The Tytuvėnai church is being restored, a massive effort given the devastating effects—not of a twentieth-century war, for once—but of fire.  The monastery and its courtyard will be restored also, which is why you need to see the late-eighteenth-century frescoes while they retain the patina of authenticity. 

See the photos above.  #1 shows the restored side of the baroque church; the scaffolding is protecting work underway on the façade.  #2 is a photo of Jonas and Zita on site.  #3 shows the baroque façade and the monastery courtyard.  #4 is a shot of what I thought was the most remarkable of the frescoes, one that is reminiscent of some of Lorenzetti di Ambroggio’s murals in the Siena Town Hall (photo #5).

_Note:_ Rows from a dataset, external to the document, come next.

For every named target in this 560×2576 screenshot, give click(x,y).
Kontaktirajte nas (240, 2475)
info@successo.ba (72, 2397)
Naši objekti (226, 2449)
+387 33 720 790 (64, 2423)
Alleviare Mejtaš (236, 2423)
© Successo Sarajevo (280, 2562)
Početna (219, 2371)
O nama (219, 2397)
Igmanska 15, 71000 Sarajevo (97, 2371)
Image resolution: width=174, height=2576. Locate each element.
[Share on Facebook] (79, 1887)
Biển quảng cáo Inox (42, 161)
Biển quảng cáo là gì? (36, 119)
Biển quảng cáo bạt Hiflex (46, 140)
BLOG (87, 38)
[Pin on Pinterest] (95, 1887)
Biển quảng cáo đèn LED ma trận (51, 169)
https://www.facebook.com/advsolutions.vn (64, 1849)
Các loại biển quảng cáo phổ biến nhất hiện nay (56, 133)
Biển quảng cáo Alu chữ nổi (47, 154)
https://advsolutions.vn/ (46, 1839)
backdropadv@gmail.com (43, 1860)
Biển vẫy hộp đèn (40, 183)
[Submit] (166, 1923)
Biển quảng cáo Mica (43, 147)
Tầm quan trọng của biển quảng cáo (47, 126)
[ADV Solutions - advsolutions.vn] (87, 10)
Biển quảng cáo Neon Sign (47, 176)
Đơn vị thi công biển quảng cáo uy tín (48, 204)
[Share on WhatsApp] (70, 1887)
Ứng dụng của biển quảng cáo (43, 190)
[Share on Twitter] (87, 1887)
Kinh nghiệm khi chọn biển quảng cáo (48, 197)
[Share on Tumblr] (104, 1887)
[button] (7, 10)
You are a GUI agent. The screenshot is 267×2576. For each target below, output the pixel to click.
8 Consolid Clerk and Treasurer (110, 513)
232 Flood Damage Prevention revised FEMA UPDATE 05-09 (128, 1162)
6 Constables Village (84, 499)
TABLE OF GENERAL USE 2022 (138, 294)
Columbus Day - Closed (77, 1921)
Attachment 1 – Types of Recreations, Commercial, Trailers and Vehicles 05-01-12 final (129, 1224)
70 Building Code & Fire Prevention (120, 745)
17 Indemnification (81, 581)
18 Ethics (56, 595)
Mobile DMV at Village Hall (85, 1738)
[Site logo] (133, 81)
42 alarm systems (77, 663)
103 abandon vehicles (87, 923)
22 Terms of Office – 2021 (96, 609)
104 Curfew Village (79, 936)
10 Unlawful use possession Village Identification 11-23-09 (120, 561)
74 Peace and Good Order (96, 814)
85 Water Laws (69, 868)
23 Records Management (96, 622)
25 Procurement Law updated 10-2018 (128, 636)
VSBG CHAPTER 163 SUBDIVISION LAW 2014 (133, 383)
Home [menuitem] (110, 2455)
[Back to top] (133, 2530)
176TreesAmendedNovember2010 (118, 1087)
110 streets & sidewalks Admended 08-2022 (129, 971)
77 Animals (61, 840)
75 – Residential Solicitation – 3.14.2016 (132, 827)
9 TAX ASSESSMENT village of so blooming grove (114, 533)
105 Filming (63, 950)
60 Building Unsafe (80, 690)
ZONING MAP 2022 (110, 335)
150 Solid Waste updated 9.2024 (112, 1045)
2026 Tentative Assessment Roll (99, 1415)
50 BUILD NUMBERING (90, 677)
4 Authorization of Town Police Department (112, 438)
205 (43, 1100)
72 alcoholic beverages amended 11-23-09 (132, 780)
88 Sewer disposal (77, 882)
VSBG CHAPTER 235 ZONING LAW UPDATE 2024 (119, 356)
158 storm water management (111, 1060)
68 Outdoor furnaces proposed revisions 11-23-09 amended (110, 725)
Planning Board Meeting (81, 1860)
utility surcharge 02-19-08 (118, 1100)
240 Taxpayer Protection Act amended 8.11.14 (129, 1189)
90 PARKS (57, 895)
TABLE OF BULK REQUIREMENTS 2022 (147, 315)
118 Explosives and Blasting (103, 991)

As always, the Jewish presence in Lithuania constitutes a barely perceptible parallel universe.  There was an important Jewish community in Tytuvėnai until the local rabbi, Yaakov Kamenetsky, emigrated to the United States in 1937.  Now, of course, the Jewish experience must be regarded as local history tragically and irretrievably lost. 

Thank you, Jonas and Zita, for a memorable day in the Lithuanian countryside.



  1. What a treasure! And what an incredible day. Glad you are able to see and share.

  2. Thank you, Nana. Yes, it was an eye-opener, all right. And thanks for your contribution.